▶ _What you need to do_:
Starting with the opening line of the material, restate every line word for word, and end on the line containing "has height=557, width=480.".

Records supplied START

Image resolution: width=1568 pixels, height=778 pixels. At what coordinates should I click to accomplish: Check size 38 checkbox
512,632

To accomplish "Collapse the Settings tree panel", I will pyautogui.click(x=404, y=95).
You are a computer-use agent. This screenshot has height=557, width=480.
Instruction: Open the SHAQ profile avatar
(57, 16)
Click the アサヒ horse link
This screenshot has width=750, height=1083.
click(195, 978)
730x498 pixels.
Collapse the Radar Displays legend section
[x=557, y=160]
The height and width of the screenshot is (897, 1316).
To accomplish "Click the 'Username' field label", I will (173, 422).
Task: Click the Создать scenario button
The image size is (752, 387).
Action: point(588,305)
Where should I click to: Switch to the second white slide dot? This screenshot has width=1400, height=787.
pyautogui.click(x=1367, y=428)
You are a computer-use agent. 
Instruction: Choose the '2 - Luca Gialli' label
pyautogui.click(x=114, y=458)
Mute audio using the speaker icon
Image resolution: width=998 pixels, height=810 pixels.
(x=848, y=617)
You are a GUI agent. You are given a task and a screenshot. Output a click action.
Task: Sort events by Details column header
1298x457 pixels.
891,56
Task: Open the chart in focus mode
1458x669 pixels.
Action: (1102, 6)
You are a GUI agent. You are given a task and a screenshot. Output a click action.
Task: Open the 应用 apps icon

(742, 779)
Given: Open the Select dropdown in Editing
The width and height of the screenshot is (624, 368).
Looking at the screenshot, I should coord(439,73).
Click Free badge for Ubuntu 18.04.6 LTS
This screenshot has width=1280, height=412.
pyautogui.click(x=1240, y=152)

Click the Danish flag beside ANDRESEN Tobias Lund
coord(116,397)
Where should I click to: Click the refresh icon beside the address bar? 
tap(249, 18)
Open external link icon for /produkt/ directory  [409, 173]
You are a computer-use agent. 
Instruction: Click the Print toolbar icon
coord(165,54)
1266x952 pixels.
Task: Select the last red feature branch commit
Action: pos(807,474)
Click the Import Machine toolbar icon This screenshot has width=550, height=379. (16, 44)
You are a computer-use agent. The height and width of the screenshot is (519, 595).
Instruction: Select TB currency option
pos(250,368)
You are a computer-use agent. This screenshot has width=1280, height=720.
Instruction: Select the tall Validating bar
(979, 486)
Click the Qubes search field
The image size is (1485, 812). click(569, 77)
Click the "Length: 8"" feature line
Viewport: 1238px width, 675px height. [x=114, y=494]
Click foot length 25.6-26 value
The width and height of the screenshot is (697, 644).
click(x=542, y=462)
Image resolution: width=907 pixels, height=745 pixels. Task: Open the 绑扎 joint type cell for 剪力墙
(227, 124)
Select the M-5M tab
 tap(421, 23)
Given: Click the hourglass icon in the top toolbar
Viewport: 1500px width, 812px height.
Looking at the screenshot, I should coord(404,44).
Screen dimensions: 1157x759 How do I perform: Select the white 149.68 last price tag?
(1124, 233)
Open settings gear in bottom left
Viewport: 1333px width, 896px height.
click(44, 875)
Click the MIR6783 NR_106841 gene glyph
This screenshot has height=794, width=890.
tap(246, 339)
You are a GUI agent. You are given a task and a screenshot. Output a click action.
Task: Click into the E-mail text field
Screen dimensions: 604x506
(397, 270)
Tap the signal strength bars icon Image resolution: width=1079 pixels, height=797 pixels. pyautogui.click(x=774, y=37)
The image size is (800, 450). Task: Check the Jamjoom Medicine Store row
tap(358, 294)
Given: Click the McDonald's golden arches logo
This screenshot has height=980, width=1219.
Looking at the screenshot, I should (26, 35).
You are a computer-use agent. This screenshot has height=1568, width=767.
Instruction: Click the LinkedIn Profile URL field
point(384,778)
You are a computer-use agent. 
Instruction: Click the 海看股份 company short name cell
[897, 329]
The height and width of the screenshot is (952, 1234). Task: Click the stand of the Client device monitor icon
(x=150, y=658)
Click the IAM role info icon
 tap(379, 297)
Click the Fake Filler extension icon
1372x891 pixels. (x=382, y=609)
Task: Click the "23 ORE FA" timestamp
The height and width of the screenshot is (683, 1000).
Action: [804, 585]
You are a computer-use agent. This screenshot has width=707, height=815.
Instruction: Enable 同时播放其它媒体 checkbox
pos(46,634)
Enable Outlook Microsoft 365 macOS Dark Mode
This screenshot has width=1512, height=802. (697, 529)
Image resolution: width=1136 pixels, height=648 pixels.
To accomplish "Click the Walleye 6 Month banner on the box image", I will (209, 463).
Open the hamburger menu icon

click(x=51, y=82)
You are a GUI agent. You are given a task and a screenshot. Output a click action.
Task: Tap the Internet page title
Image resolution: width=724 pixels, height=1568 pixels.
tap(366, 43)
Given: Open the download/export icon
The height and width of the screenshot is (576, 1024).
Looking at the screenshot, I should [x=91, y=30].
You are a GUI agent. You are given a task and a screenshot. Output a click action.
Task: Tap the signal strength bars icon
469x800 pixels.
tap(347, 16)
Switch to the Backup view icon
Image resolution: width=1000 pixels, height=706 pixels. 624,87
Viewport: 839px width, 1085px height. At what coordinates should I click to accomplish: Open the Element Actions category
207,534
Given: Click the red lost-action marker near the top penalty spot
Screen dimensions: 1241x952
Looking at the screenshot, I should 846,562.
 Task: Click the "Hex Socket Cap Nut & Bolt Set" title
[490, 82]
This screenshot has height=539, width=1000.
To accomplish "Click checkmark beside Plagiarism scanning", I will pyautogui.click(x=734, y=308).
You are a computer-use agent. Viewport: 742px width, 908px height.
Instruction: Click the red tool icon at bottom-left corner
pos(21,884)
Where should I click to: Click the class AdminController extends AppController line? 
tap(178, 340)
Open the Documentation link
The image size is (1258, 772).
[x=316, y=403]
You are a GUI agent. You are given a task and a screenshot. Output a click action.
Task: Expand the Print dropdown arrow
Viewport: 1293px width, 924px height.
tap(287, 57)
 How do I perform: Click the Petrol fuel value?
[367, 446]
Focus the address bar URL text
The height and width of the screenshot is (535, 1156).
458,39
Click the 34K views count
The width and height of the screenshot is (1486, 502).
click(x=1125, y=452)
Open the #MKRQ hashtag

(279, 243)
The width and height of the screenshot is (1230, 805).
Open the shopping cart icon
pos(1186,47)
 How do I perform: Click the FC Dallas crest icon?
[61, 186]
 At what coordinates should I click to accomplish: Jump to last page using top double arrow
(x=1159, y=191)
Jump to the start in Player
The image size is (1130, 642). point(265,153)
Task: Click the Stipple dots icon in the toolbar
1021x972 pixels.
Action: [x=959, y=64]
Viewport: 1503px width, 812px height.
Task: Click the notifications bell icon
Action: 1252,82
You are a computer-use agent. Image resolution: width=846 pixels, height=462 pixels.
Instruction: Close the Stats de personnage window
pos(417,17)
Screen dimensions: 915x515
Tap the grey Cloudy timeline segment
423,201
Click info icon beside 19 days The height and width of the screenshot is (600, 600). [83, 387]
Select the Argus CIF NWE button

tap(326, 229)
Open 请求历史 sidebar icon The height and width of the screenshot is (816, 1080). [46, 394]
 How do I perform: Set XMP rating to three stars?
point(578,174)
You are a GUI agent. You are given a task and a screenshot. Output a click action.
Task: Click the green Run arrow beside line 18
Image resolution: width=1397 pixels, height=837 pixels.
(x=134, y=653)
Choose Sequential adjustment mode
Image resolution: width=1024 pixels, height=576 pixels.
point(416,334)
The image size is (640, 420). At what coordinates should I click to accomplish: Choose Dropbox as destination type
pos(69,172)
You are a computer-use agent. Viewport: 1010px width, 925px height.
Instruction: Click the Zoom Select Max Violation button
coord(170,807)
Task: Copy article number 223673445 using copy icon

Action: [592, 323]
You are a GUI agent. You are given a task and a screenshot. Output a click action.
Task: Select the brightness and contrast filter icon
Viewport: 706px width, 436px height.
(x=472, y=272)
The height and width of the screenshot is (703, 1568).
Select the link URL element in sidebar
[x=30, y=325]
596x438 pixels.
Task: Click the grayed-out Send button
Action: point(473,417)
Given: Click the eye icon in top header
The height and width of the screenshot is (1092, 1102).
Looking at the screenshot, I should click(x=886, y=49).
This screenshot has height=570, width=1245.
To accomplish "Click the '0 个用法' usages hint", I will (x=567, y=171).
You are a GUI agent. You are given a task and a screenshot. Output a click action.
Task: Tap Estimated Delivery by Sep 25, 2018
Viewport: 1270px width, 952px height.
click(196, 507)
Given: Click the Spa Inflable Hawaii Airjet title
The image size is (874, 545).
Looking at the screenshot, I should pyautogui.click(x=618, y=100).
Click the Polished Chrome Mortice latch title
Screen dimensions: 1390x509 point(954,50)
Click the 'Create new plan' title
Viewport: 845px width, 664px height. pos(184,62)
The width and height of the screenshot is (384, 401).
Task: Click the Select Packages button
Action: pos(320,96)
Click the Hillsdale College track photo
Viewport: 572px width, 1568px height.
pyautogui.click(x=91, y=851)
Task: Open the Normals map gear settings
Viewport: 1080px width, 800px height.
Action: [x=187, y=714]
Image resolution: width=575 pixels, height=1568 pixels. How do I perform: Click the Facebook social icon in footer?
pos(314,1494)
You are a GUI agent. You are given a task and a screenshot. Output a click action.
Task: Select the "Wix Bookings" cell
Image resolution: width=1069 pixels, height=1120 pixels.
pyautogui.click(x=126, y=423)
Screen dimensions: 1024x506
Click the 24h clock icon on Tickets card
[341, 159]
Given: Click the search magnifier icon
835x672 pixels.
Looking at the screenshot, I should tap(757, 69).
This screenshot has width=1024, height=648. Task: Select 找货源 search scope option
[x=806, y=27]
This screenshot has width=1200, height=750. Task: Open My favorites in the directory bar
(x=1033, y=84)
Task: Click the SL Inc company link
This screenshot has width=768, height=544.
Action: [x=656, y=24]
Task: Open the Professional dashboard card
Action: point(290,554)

Records supplied END

▶ _Response for this exercise_:
Image resolution: width=1568 pixels, height=778 pixels. At what coordinates should I click to accomplish: Check size 38 checkbox
512,632

To accomplish "Collapse the Settings tree panel", I will pyautogui.click(x=404, y=95).
You are a computer-use agent. This screenshot has height=557, width=480.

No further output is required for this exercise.